Stored data:
════

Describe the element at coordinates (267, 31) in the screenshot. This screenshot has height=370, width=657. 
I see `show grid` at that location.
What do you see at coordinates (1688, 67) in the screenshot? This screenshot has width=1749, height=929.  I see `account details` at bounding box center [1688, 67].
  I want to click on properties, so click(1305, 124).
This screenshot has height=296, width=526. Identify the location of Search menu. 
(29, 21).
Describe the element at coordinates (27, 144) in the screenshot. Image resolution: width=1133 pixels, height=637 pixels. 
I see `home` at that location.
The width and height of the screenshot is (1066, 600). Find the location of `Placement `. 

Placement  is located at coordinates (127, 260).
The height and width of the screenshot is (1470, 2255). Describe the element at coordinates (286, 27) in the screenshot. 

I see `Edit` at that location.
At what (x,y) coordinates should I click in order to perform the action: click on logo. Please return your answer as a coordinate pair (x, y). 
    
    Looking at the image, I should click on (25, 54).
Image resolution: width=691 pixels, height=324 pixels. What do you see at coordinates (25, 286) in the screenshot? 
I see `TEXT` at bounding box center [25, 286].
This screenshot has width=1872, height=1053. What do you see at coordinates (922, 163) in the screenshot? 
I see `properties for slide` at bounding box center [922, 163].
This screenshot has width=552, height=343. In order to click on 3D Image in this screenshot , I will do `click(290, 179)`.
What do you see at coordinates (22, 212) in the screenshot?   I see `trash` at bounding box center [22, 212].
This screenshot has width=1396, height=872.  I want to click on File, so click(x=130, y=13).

════

Goal: Please quote the lines of the listing above exactly, starting with the line that contains "This screenshot has height=296, width=526." and going through the line that contains "coordinates (127, 260).".

The response:
This screenshot has height=296, width=526. Identify the location of Search menu. 
(29, 21).
Describe the element at coordinates (27, 144) in the screenshot. Image resolution: width=1133 pixels, height=637 pixels. 
I see `home` at that location.
The width and height of the screenshot is (1066, 600). Find the location of `Placement `. 

Placement  is located at coordinates (127, 260).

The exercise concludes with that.